======== RECORDS FOR THE EXERCISE ========

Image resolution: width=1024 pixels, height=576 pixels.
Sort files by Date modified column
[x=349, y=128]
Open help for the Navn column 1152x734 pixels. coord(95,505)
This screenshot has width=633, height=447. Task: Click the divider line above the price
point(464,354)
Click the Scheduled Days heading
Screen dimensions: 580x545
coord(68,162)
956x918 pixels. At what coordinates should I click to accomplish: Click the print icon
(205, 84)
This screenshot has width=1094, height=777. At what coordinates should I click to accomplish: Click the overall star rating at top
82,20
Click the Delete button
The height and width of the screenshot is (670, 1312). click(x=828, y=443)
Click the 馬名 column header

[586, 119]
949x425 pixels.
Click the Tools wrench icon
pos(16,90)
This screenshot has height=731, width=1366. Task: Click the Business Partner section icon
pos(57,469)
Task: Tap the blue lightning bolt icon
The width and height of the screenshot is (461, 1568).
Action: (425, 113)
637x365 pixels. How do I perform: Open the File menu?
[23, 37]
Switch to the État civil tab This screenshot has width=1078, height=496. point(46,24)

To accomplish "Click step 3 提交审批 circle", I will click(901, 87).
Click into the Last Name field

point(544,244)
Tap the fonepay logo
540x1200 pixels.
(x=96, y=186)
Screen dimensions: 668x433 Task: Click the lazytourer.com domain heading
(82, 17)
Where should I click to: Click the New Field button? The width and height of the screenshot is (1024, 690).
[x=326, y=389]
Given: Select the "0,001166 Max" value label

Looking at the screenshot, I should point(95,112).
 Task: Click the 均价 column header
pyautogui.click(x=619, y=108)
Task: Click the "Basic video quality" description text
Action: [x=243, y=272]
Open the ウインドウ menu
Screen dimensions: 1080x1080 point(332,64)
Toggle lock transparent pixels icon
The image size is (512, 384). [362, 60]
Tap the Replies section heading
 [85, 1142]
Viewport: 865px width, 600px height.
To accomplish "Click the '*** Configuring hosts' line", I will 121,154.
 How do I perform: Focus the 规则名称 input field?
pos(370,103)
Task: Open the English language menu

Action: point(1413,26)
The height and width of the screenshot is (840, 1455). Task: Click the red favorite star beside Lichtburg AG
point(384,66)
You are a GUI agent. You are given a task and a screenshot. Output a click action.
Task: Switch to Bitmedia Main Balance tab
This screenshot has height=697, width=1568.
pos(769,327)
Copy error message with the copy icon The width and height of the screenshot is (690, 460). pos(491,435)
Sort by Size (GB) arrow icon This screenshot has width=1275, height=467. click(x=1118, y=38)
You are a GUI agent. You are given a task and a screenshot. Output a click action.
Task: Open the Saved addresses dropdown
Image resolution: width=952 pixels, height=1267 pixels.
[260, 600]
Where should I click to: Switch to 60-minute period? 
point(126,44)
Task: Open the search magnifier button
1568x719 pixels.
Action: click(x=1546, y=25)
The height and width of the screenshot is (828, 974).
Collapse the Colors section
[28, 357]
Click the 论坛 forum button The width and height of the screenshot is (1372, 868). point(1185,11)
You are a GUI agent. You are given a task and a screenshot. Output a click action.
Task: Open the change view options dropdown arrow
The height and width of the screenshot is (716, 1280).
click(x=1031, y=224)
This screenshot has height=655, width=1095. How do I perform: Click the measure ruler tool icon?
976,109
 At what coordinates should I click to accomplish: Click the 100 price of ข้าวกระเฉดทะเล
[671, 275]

========

▸ **THE TASK**:
Rewrite every item above as a numbered list, leaving out the blank lines.

▸ **EXERCISE ANSWER**:
1. Image resolution: width=1024 pixels, height=576 pixels.
2. Sort files by Date modified column
3. [x=349, y=128]
4. Open help for the Navn column 1152x734 pixels. coord(95,505)
5. This screenshot has width=633, height=447. Task: Click the divider line above the price
6. point(464,354)
7. Click the Scheduled Days heading
8. Screen dimensions: 580x545
9. coord(68,162)
10. 956x918 pixels. At what coordinates should I click to accomplish: Click the print icon
11. (205, 84)
12. This screenshot has width=1094, height=777. At what coordinates should I click to accomplish: Click the overall star rating at top
13. 82,20
14. Click the Delete button
15. The height and width of the screenshot is (670, 1312). click(x=828, y=443)
16. Click the 馬名 column header
17. [586, 119]
18. 949x425 pixels.
19. Click the Tools wrench icon
20. pos(16,90)
21. This screenshot has height=731, width=1366. Task: Click the Business Partner section icon
22. pos(57,469)
23. Task: Tap the blue lightning bolt icon
24. The width and height of the screenshot is (461, 1568).
25. Action: (425, 113)
26. 637x365 pixels. How do I perform: Open the File menu?
27. [23, 37]
28. Switch to the État civil tab This screenshot has width=1078, height=496. point(46,24)
29. To accomplish "Click step 3 提交审批 circle", I will click(901, 87).
30. Click into the Last Name field
31. point(544,244)
32. Tap the fonepay logo
33. 540x1200 pixels.
34. (x=96, y=186)
35. Screen dimensions: 668x433 Task: Click the lazytourer.com domain heading
36. (82, 17)
37. Where should I click to: Click the New Field button? The width and height of the screenshot is (1024, 690).
38. [x=326, y=389]
39. Given: Select the "0,001166 Max" value label
40. Looking at the screenshot, I should point(95,112).
41.  Task: Click the 均价 column header
42. pyautogui.click(x=619, y=108)
43. Task: Click the "Basic video quality" description text
44. Action: [x=243, y=272]
45. Open the ウインドウ menu
46. Screen dimensions: 1080x1080 point(332,64)
47. Toggle lock transparent pixels icon
48. The image size is (512, 384). [362, 60]
49. Tap the Replies section heading
50.  [85, 1142]
51. Viewport: 865px width, 600px height.
52. To accomplish "Click the '*** Configuring hosts' line", I will 121,154.
53.  How do I perform: Focus the 规则名称 input field?
54. pos(370,103)
55. Task: Open the English language menu
56. Action: point(1413,26)
57. The height and width of the screenshot is (840, 1455). Task: Click the red favorite star beside Lichtburg AG
58. point(384,66)
59. You are a GUI agent. You are given a task and a screenshot. Output a click action.
60. Task: Switch to Bitmedia Main Balance tab
61. This screenshot has height=697, width=1568.
62. pos(769,327)
63. Copy error message with the copy icon The width and height of the screenshot is (690, 460). pos(491,435)
64. Sort by Size (GB) arrow icon This screenshot has width=1275, height=467. click(x=1118, y=38)
65. You are a GUI agent. You are given a task and a screenshot. Output a click action.
66. Task: Open the Saved addresses dropdown
67. Image resolution: width=952 pixels, height=1267 pixels.
68. [260, 600]
69. Where should I click to: Switch to 60-minute period? 
70. point(126,44)
71. Task: Open the search magnifier button
72. 1568x719 pixels.
73. Action: click(x=1546, y=25)
74. The height and width of the screenshot is (828, 974).
75. Collapse the Colors section
76. [28, 357]
77. Click the 论坛 forum button The width and height of the screenshot is (1372, 868). point(1185,11)
78. You are a GUI agent. You are given a task and a screenshot. Output a click action.
79. Task: Open the change view options dropdown arrow
80. The height and width of the screenshot is (716, 1280).
81. click(x=1031, y=224)
82. This screenshot has height=655, width=1095. How do I perform: Click the measure ruler tool icon?
83. 976,109
84.  At what coordinates should I click to accomplish: Click the 100 price of ข้าวกระเฉดทะเล
85. [671, 275]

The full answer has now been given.